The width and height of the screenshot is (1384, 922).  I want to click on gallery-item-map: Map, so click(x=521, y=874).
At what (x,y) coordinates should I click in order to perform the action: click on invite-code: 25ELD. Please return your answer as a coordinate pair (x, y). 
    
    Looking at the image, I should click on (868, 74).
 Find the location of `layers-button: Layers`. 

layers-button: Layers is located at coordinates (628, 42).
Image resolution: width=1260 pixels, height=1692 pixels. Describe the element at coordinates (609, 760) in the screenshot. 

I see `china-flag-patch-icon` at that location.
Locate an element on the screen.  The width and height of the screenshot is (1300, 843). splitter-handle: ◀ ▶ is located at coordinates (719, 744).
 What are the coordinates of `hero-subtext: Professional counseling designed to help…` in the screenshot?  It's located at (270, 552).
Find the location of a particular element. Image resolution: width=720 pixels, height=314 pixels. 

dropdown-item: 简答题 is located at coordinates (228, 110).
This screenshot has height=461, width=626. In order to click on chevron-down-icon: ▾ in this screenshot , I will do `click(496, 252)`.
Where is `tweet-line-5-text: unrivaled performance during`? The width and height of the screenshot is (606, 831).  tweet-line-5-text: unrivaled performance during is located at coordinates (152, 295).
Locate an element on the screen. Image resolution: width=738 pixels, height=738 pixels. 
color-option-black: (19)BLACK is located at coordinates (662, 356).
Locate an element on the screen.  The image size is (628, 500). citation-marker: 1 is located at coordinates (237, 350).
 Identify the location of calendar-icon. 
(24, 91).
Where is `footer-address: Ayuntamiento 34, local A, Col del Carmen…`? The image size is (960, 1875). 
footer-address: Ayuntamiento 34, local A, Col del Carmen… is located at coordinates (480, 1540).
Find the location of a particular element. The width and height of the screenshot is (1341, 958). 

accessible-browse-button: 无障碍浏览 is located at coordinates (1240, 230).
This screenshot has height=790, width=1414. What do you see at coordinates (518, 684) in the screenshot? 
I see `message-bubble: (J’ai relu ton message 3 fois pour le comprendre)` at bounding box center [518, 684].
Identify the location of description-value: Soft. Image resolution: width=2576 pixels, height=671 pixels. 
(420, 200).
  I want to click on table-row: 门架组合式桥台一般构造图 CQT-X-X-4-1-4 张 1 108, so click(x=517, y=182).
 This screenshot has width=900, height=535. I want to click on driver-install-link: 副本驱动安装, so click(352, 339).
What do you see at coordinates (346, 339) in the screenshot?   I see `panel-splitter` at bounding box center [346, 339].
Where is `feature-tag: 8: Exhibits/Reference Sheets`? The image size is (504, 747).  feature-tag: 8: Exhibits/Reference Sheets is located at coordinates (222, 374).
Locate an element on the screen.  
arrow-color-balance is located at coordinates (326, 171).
──────────────────────────────
Please write out the data above word for word, from the line containing "This screenshot has height=790, width=1414." through the end of the data, including both ends.

This screenshot has height=790, width=1414. What do you see at coordinates (518, 684) in the screenshot? 
I see `message-bubble: (J’ai relu ton message 3 fois pour le comprendre)` at bounding box center [518, 684].
Identify the location of description-value: Soft. Image resolution: width=2576 pixels, height=671 pixels. 
(420, 200).
  I want to click on table-row: 门架组合式桥台一般构造图 CQT-X-X-4-1-4 张 1 108, so click(x=517, y=182).
 This screenshot has width=900, height=535. I want to click on driver-install-link: 副本驱动安装, so click(352, 339).
What do you see at coordinates (346, 339) in the screenshot?   I see `panel-splitter` at bounding box center [346, 339].
Where is `feature-tag: 8: Exhibits/Reference Sheets`? The image size is (504, 747).  feature-tag: 8: Exhibits/Reference Sheets is located at coordinates (222, 374).
Locate an element on the screen.  
arrow-color-balance is located at coordinates (326, 171).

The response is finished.